**About this task:** Please set down, word for word, each line from the one containing "The image size is (904, 611)." through the final line of the records below, both included, and nothing else.

**Provided data:**
[Start of section]
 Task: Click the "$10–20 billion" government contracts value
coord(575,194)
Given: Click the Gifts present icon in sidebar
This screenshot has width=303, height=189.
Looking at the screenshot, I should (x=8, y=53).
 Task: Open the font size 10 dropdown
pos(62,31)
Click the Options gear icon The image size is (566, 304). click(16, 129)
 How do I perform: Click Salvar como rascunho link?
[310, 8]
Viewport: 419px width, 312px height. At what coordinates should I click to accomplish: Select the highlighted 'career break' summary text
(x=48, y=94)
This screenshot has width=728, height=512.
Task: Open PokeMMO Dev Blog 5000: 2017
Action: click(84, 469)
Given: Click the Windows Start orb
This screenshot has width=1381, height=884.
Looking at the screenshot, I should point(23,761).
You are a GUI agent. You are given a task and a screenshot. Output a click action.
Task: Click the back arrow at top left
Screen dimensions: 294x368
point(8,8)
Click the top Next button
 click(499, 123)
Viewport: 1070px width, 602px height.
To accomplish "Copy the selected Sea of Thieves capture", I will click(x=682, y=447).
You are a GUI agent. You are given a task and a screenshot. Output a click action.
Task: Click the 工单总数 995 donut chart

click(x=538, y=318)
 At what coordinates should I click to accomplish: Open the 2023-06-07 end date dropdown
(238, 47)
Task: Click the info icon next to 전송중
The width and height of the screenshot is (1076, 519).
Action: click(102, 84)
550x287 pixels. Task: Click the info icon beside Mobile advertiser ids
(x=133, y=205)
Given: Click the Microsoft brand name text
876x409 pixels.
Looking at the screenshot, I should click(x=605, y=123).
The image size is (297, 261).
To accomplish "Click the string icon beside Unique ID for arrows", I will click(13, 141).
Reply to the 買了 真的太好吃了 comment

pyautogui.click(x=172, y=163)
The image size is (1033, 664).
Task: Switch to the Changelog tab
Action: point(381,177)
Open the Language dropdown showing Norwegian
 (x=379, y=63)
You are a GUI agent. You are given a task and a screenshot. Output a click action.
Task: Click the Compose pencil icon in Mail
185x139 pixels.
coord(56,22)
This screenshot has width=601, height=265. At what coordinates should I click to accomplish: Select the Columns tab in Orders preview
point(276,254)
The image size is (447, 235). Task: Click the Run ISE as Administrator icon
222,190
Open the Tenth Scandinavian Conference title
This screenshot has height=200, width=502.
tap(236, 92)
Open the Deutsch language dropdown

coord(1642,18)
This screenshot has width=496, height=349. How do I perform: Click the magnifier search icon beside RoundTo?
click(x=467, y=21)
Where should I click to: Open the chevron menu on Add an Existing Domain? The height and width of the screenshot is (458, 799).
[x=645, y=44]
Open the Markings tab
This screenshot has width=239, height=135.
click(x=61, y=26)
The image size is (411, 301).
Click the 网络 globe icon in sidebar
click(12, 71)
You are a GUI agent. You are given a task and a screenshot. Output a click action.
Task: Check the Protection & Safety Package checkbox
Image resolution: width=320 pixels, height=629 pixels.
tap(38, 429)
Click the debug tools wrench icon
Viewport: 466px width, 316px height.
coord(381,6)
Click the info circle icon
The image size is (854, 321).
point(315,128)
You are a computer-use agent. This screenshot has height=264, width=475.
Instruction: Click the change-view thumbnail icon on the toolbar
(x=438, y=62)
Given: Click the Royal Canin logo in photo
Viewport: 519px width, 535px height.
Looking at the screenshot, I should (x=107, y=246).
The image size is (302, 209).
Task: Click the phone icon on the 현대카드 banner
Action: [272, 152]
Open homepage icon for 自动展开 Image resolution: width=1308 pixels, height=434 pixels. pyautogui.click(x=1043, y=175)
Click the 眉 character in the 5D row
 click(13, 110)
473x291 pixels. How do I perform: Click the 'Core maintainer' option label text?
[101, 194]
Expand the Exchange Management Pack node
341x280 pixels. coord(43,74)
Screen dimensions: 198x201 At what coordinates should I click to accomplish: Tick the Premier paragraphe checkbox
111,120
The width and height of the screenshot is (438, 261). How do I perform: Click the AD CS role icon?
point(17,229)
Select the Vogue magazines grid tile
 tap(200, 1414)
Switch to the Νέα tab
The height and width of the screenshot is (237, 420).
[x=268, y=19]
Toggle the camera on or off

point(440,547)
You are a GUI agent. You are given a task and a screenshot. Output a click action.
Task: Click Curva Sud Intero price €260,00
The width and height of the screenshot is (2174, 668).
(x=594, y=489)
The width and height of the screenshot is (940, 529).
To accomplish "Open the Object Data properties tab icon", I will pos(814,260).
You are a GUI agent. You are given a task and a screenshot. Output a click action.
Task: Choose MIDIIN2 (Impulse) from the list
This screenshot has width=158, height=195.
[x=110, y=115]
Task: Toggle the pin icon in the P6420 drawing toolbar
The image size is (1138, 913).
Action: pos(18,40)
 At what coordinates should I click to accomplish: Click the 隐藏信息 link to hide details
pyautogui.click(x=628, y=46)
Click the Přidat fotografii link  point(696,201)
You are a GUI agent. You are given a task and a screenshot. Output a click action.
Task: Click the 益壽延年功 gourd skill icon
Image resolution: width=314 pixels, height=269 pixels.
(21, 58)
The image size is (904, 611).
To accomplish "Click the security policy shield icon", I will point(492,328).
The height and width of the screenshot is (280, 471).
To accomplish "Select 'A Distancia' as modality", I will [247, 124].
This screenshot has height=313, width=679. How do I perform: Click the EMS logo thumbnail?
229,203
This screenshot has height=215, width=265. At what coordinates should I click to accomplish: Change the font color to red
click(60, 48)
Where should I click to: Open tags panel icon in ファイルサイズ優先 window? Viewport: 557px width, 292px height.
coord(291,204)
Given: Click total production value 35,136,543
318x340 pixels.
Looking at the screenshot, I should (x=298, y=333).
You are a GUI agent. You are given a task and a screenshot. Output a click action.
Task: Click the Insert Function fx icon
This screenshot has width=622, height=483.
[End of section]
**Written answer:**
The image size is (904, 611).
To accomplish "Click the security policy shield icon", I will point(492,328).
The height and width of the screenshot is (280, 471).
To accomplish "Select 'A Distancia' as modality", I will [247, 124].
This screenshot has height=313, width=679. How do I perform: Click the EMS logo thumbnail?
229,203
This screenshot has height=215, width=265. At what coordinates should I click to accomplish: Change the font color to red
click(60, 48)
Where should I click to: Open tags panel icon in ファイルサイズ優先 window? Viewport: 557px width, 292px height.
coord(291,204)
Given: Click total production value 35,136,543
318x340 pixels.
Looking at the screenshot, I should (x=298, y=333).
You are a GUI agent. You are given a task and a screenshot. Output a click action.
Task: Click the Insert Function fx icon
This screenshot has width=622, height=483.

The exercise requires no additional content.